NLTK Regular Expressions

Author: Christin Seifert, licensed under the Creative Commons Attribution 3.0 Unported License https://creativecommons.org/licenses/by/3.0/

This is a tutorial for simple text processing with python using the nltk library. For further reading I recommend the extensive online book of nltk available here. In this notebook we will

  • load text files from disk
  • find word patterns with regular expressions (and see where they fail)

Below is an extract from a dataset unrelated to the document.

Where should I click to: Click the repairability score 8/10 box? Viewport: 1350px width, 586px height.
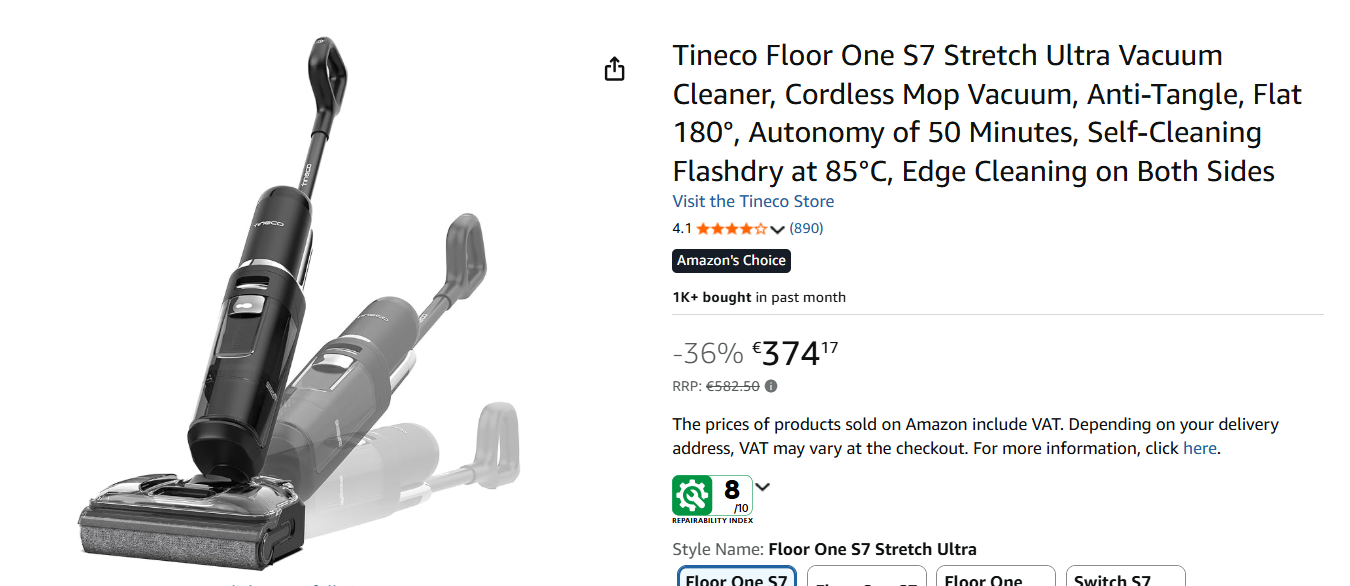click(x=733, y=495)
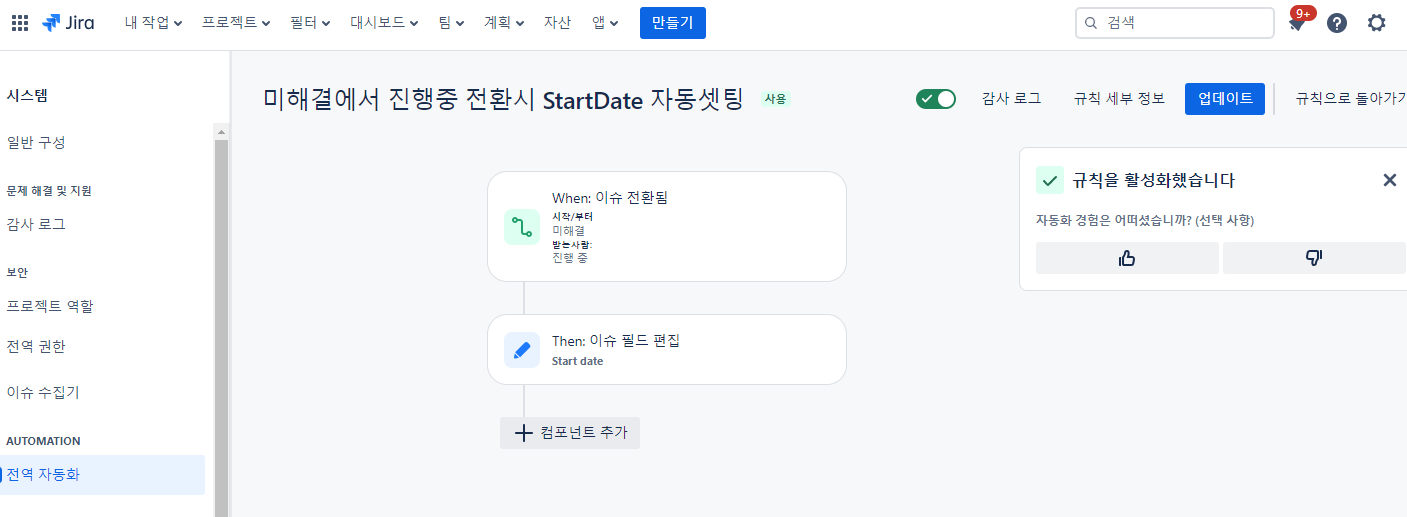
Task: Click the sidebar vertical scrollbar
Action: tap(221, 320)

It is assumed that you have some general knowledge on

  • basic python

Setup

If you have never used nltk before you need to download the example copora. Uncomment the nltk.download to do so. We also want the nltk library, the library (re) for regular expression.


In [1]:
import nltk, re
from nltk import word_tokenize
# NOTE if the data (corpora, example files) is not yet downloaded, this needs to be done first
# nltk.download()

Let's see which free resources are readily available. And then let's have a closer look at Shakespeare's Hamlet (to pretent we are literature freaks).


In [2]:
print(nltk.corpus.gutenberg.fileids())
hamlet = nltk.corpus.gutenberg.words('shakespeare-hamlet.txt')
print(len(hamlet))


['austen-emma.txt', 'austen-persuasion.txt', 'austen-sense.txt', 'bible-kjv.txt', 'blake-poems.txt', 'bryant-stories.txt', 'burgess-busterbrown.txt', 'carroll-alice.txt', 'chesterton-ball.txt', 'chesterton-brown.txt', 'chesterton-thursday.txt', 'edgeworth-parents.txt', 'melville-moby_dick.txt', 'milton-paradise.txt', 'shakespeare-caesar.txt', 'shakespeare-hamlet.txt', 'shakespeare-macbeth.txt', 'whitman-leaves.txt']
37360

Regular Expressions

So Shakespeare used 37360 words to write Hamlet. Let's investigate which patterns we find there.

  • In which word does the character sequence "wre" occur?

In [3]:
[w for w in hamlet if re.search('wre', w)]


Out[3]:
['wretch',
 'wretch',
 'wretched',
 'powres',
 'Powres',
 'wretched',
 'wretched',
 'showres',
 'wretch',
 'wretched']
  • And which of them actually start with "wre"?

In [4]:
[w for w in hamlet if re.search('^wre', w)]


Out[4]:
['wretch', 'wretch', 'wretched', 'wretched', 'wretched', 'wretch', 'wretched']
  • Find all words that start with "T" or "t", end with "r" and have exactly 3 other characters in the middle. To implement the "T" or "t" we use a character class specified by the brackets []. [Tt]matches either "T" or "t". For macthing any character (no whitespace) we could use the character class [a-zA-Z], but using the abbreviation \Dis much more convenient. Further predefined character classes are:
    • \d Matches any decimal digit
    • \D Matches any non-digit character
    • \s Matches any whitespace character (this could be line endings, blanks or tabs). This is tricky, because some of them are not visible if you look at the text with a text editor.

In [5]:
[w for w in hamlet if re.search('^[Tt]\w{5,5}r$', w)]


Out[5]:
['Thunder',
 'truster',
 'thither',
 'Thunder',
 'Theater',
 'thicker',
 'thither',
 'thether']
  • Did Shakespeare use any numbers (written as digits?) For macthing all the digits, we could similarly use [0123456789] or [0-9], but using the abbreviation \dis much more convenient.

In [6]:
[w for w in hamlet if re.search('\d', w)]


Out[6]:
['1599', '1', '1', '1', '1']
  • And is there something that starts with z and ends with g?

In [7]:
[w for w in hamlet if re.search('^z.*g$', w)]


Out[7]:
[]

In the last example we can not be sure whether there is definitely nothing or whether we got the regular expression wrong. To find out which one is the case, create a string you know should match and test your expression there.


In [8]:
[w for w in ["zarhhg","zhang","zg","42"] if re.search('^z.*g$', w)]


Out[8]:
['zarhhg', 'zhang', 'zg']

That's all for the short introduction. See the documentation of the re library for more examples on regular expressions.